Hi,
I recently migrated my development environment. Before migration, things were working fine. But since migration, I am unable to compile executable and DLLs with expected results. Even running simple vector addition example is returning zero.

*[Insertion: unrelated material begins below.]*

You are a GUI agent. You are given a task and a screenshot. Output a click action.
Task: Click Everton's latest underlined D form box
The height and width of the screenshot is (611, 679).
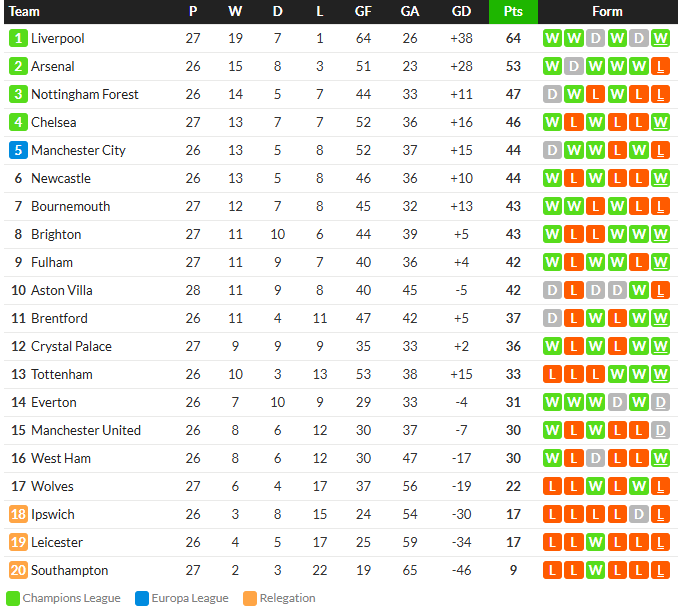pyautogui.click(x=660, y=402)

My old and new development environments are listed below.
Old env: Win 7, x64, CUDA 5.5 with VS2008 with Nsight 3.3 plugin, compilation setting for 32-bit
New env: Win 7, x64, CUDA 6.5 with VS2012 with Nsight 4.2 plugin, compilation setting for 32-bit
My GPU is NVIDIA GEFORCE 330M with the latest device drives that came with CUDA v6.5
The CUDA code that I am trying to compile into an executable is as follows.
#include <stdio.h>
#include <stdlib.h>
#include <math.h>
// CUDA kernel - add to vectors element by element
// pass result back in the first vector
__global__ void vecAdd(float *a, float *b, int n)
{
int tid = blockIdx.x*blockDim.x+threadIdx.x;
if (tid < n)
a[tid] = a[tid] + b[tid];
}
// simple test with only 4 elements
int main( int argc, char* argv[] )
{
// host data
float *h_a;
float *h_b;
// device data
float *d_a;
float *d_b;
size_t bytes = 4*sizeof(float);
// allocate memory on host
h_a = (float*)malloc(bytes);
h_b = (float*)malloc(bytes);
// allocate memory on gpu-device
cudaMalloc(&d_a, bytes);
cudaMalloc(&d_b, bytes);
// initialize host data to constants
for(int i = 0; i < 4; i++) {
h_a[i] = 0.1;
h_b[i] = 0.2;
}
// copy host data to gpu-device
cudaMemcpy( d_a, h_a, bytes, cudaMemcpyHostToDevice);
cudaMemcpy( d_b, h_b, bytes, cudaMemcpyHostToDevice);
printf("Before CUDA...\n");
for(int i=0; i<4; i++)
printf("a[%d]=%f\n",i,h_a[i]);
// Execute the kernel
vecAdd<<<1, 4>>>(d_a, d_b, 4);
// Copy array back to host
cudaMemcpy( h_a, d_a, bytes, cudaMemcpyDeviceToHost );
printf("After CUDA...\n");
for(int i=0; i<4; i++)
printf("a[%d]=%f\n",i,h_a[i]);
// Release device memory
cudaFree(d_a);
cudaFree(d_b);
// Release host memory
free(h_a);
free(h_b);
return 0;
}
The compilation is done on command prompt using the following command.
nvcc -O3 -o mycudatest.exe mycudatest.cu
I used to see the results in the previous version of CUDA (5.5). Now, all I get is a bunch of zeros.
Any advice or suggestions are greatly appreciated.
Warm regards,
Sam V